- Task directions
Using the records below, give again exactly the lines from the line that contains "This screenshot has height=396, width=610." through the line that contains "has width=609, height=874.", both ends included, and only those.

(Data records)
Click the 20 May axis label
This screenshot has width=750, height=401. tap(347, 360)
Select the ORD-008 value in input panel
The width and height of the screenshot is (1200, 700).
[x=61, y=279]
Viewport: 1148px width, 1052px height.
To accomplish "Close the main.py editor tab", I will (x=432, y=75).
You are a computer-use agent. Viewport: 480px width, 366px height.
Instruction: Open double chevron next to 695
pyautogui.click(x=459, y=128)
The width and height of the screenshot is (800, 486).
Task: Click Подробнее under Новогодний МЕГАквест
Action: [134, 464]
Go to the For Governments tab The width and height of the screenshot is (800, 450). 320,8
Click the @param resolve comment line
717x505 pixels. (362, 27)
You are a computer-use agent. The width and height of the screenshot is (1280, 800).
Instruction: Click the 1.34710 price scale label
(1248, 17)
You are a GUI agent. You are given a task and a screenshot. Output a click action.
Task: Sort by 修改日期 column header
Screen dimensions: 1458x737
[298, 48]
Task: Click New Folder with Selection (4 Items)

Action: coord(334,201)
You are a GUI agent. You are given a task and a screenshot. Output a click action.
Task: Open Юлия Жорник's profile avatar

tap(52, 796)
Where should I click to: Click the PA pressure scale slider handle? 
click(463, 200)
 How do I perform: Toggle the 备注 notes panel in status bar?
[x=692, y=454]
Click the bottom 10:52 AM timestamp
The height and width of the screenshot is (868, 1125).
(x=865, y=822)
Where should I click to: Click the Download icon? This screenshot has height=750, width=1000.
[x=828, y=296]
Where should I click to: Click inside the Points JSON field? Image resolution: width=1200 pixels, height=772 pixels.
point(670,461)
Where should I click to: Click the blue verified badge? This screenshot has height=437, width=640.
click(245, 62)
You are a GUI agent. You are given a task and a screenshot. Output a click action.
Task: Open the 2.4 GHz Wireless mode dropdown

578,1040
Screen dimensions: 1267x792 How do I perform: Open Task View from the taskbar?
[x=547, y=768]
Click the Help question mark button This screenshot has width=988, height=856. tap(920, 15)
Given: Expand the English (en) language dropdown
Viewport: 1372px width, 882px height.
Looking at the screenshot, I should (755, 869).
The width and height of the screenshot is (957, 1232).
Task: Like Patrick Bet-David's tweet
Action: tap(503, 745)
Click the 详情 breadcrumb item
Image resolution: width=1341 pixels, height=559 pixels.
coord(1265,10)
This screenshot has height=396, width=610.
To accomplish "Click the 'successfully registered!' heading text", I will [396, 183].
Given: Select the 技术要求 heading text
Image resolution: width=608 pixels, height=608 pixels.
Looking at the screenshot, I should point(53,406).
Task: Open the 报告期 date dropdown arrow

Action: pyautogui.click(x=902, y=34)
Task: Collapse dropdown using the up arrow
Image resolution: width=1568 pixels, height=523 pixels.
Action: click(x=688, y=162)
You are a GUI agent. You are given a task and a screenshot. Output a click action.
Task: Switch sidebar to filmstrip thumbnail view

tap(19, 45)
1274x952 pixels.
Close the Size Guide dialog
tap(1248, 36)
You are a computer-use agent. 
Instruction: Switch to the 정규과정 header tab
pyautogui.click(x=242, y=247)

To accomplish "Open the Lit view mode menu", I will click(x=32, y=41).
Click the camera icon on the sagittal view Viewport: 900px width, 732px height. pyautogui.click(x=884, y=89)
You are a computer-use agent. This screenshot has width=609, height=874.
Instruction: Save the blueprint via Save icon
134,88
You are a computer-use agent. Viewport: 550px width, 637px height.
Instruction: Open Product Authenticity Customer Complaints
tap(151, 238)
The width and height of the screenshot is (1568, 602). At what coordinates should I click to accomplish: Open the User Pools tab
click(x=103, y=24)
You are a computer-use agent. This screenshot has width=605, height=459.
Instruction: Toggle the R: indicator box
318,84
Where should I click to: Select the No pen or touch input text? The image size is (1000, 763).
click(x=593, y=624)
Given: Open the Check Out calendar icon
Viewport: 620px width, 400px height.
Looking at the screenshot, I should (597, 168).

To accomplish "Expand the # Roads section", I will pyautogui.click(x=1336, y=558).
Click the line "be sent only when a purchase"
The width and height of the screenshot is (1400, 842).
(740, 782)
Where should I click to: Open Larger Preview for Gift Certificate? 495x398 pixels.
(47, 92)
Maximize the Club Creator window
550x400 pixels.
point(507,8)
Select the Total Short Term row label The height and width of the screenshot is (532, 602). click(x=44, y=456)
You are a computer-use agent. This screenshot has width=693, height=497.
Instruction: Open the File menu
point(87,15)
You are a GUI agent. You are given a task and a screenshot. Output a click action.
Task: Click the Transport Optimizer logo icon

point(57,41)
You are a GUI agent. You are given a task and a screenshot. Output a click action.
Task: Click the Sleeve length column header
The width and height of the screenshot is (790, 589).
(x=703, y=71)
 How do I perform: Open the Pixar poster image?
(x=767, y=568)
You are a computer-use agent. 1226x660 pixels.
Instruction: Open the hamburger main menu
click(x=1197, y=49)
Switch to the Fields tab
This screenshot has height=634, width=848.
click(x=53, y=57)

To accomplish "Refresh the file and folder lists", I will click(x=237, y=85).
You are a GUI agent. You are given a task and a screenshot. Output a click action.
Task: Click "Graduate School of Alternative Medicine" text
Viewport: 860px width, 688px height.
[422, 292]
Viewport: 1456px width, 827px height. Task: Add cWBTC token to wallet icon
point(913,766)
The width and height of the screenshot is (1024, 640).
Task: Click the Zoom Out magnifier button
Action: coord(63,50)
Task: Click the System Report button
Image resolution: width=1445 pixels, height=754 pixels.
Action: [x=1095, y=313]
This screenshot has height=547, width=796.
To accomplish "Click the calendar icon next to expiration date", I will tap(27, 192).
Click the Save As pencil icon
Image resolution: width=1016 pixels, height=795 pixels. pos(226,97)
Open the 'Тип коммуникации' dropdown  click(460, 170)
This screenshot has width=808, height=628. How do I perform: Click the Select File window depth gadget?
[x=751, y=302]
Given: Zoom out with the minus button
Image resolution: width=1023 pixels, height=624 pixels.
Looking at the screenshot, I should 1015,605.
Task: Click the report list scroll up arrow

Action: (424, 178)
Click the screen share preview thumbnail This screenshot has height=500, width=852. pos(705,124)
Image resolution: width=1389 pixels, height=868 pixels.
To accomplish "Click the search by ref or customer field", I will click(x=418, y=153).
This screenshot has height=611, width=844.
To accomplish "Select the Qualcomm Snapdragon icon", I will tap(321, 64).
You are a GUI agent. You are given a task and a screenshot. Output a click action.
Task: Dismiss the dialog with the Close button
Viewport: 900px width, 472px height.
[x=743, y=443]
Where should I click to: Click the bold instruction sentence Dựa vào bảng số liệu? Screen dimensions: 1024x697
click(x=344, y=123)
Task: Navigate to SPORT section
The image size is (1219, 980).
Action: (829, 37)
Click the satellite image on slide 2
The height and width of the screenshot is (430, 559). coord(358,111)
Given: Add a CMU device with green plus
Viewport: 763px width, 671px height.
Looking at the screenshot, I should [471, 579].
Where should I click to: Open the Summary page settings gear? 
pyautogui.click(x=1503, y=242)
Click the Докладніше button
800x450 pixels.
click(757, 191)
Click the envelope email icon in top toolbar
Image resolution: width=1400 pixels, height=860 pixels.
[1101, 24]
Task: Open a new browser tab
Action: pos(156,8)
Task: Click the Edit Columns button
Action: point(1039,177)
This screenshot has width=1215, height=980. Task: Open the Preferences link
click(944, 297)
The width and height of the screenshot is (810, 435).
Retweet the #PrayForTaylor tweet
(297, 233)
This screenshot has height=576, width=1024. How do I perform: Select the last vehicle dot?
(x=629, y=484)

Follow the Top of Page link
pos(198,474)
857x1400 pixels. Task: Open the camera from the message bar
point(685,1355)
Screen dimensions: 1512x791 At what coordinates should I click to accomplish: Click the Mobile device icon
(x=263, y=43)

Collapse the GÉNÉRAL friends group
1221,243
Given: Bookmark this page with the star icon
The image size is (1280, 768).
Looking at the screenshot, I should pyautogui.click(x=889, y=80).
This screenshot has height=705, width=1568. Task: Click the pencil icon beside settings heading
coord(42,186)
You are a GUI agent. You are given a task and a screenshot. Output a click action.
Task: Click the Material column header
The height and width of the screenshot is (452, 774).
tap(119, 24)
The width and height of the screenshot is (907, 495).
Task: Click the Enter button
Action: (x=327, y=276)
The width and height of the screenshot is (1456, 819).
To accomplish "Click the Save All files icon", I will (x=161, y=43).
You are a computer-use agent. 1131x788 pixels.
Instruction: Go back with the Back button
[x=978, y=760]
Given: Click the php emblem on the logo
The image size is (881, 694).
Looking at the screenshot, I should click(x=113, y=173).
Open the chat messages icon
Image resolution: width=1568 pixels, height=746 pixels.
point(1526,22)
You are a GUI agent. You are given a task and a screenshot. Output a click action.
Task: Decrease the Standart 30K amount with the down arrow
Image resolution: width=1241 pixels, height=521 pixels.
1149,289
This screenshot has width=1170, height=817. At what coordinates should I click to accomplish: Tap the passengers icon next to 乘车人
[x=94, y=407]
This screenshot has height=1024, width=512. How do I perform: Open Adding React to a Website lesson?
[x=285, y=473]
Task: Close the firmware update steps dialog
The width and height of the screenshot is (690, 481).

- Reply
This screenshot has height=396, width=610.
To accomplish "Click the 'successfully registered!' heading text", I will [396, 183].
Given: Select the 技术要求 heading text
Image resolution: width=608 pixels, height=608 pixels.
Looking at the screenshot, I should point(53,406).
Task: Open the 报告期 date dropdown arrow

Action: pyautogui.click(x=902, y=34)
Task: Collapse dropdown using the up arrow
Image resolution: width=1568 pixels, height=523 pixels.
Action: click(x=688, y=162)
You are a GUI agent. You are given a task and a screenshot. Output a click action.
Task: Switch sidebar to filmstrip thumbnail view

tap(19, 45)
1274x952 pixels.
Close the Size Guide dialog
tap(1248, 36)
You are a computer-use agent. 
Instruction: Switch to the 정규과정 header tab
pyautogui.click(x=242, y=247)

To accomplish "Open the Lit view mode menu", I will click(x=32, y=41).
Click the camera icon on the sagittal view Viewport: 900px width, 732px height. pyautogui.click(x=884, y=89)
You are a computer-use agent. This screenshot has width=609, height=874.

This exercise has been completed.